▶ **Reading text**:
╔══
Hotels up the fight against plastic and for water sustainability
You don’t have to travel much to realize that plastic water bottles are still a scourge and that good, clean drinking water is an ever more precious resource. I was reminded of these truths as I traveled in Europe recently. The tap water there may be treated and safe at its municipal source, but what about after it has traveled through pipes in an Italian medieval hilltop town that are who knows how old? Italians, and most Europeans, decidedly favor bottled mineral water from pristine sources.
So do hotel guests everywhere. And that, of course, typically means tons and tons of plastic bottling. At least 1 million single-use plastic bottles are consumed each minute globally, according to official estimates. And about a third of them end up in our oceans.
At the same time, climate change has accelerated the crisis of water scarcity in many parts of the world, with megadroughts and dramatic shifts in the reliability of groundwater sources that rely on seasonal snowfall and monsoons.
Paris-headquartered Accor, whose 40-plus hotel brands include Fairmont and Raffles, is pioneering a novel solution in the hospitality sphere to both problems. Recently, the hotel giant announced a partnership with SOURCE Global, a Scottsdale, Arizona, certified B-corporation operating in 52 countries on six continents that has innovated what it calls “the world’s first renewable drinking water system” for drinking water “made entirely off-grid, almost anywhere in the world.”
╚══
Please answer these questions from the article on hotels and water:
(a) How many single-use plastic bottles are consumed each minute globally, according to official estimates?
(b) In which city is Accor headquartered?
(c) In how many countries does SOURCE Global operate?

Stored data
╔══
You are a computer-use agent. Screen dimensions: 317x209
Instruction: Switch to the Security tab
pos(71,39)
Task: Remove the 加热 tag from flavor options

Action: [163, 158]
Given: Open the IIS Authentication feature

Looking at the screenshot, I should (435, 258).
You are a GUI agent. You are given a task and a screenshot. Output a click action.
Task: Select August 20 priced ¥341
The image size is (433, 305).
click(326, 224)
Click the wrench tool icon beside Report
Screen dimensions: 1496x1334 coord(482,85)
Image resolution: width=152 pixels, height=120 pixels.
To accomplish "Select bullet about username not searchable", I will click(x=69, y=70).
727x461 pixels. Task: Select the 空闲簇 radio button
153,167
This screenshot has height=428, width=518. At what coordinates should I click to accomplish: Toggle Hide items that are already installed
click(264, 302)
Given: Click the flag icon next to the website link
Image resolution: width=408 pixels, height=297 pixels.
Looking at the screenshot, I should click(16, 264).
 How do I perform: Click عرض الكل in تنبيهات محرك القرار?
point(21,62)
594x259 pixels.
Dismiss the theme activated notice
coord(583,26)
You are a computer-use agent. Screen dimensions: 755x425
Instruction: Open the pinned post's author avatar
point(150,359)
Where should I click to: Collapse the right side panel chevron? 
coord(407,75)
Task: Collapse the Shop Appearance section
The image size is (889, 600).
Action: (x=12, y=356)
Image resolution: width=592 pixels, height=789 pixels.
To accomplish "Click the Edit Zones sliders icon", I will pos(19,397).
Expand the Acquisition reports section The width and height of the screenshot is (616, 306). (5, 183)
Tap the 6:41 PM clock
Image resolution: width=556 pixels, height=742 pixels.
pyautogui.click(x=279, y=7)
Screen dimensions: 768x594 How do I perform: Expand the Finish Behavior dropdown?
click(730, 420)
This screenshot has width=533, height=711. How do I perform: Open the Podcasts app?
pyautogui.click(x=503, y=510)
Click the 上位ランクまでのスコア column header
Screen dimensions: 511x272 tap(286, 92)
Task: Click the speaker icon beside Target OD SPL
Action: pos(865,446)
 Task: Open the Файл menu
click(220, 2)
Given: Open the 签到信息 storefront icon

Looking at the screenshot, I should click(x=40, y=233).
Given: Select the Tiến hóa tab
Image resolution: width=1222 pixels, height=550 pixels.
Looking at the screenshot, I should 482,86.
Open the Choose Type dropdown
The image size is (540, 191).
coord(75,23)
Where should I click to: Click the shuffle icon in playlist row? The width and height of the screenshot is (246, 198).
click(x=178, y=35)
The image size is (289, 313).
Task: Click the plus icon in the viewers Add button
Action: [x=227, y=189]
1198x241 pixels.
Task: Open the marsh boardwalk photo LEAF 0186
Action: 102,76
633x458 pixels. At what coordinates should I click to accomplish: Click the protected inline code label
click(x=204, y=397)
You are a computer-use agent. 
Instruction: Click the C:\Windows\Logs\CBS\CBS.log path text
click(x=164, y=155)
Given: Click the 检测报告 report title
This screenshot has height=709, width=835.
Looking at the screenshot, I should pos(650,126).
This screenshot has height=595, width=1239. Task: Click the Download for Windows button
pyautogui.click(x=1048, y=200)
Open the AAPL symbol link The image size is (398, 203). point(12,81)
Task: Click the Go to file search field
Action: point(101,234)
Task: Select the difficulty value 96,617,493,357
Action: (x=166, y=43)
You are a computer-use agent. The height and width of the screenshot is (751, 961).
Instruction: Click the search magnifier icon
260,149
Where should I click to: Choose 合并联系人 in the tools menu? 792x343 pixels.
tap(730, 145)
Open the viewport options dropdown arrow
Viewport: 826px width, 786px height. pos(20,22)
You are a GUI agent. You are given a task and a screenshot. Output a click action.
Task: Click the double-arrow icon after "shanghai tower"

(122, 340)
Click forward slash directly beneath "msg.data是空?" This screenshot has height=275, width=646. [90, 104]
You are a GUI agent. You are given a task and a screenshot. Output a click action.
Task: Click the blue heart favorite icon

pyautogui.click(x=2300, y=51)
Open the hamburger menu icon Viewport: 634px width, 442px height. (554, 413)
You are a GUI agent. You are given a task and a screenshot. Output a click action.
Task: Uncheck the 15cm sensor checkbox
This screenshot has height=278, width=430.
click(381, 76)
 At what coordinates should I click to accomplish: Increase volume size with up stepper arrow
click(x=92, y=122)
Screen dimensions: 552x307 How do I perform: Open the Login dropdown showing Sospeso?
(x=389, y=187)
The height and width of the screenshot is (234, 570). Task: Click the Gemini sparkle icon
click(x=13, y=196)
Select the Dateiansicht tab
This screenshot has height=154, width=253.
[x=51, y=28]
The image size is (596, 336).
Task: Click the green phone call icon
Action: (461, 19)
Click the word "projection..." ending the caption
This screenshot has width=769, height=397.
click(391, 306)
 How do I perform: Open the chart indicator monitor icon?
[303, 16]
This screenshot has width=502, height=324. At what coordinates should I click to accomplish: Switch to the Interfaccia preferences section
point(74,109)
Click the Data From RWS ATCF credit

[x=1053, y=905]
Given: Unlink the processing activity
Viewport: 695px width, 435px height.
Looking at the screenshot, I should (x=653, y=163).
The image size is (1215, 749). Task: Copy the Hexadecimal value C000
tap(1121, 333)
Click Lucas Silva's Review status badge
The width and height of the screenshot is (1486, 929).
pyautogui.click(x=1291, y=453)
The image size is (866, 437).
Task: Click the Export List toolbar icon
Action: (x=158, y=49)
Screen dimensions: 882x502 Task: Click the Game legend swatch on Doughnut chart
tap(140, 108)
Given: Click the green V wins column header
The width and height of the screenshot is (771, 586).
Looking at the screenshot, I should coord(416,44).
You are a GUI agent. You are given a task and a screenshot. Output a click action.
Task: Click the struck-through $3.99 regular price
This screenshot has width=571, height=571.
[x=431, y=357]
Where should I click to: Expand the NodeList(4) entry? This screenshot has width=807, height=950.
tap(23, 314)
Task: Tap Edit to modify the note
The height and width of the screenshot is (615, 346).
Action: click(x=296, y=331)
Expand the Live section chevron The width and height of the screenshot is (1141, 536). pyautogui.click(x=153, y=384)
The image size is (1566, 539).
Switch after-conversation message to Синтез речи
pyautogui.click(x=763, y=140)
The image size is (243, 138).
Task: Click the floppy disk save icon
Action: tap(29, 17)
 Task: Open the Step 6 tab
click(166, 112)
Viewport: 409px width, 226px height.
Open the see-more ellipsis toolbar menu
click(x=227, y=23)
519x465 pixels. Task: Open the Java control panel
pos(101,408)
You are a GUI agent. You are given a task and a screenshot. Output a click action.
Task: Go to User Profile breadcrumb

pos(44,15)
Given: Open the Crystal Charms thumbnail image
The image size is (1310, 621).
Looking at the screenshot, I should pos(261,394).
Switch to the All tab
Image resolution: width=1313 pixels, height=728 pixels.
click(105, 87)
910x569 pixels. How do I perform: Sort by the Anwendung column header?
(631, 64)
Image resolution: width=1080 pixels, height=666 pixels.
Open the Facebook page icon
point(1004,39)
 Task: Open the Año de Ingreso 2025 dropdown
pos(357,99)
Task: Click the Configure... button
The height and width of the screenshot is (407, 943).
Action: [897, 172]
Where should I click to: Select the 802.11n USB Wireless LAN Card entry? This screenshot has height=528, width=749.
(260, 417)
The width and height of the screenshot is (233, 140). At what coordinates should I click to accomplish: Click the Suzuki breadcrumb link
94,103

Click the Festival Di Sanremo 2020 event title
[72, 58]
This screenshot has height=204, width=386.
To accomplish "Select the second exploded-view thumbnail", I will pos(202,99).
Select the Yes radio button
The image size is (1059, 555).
╚══
▶ **Exercise result**:
(a) At least 1 million.
(b) Paris.
(c) 52 countries.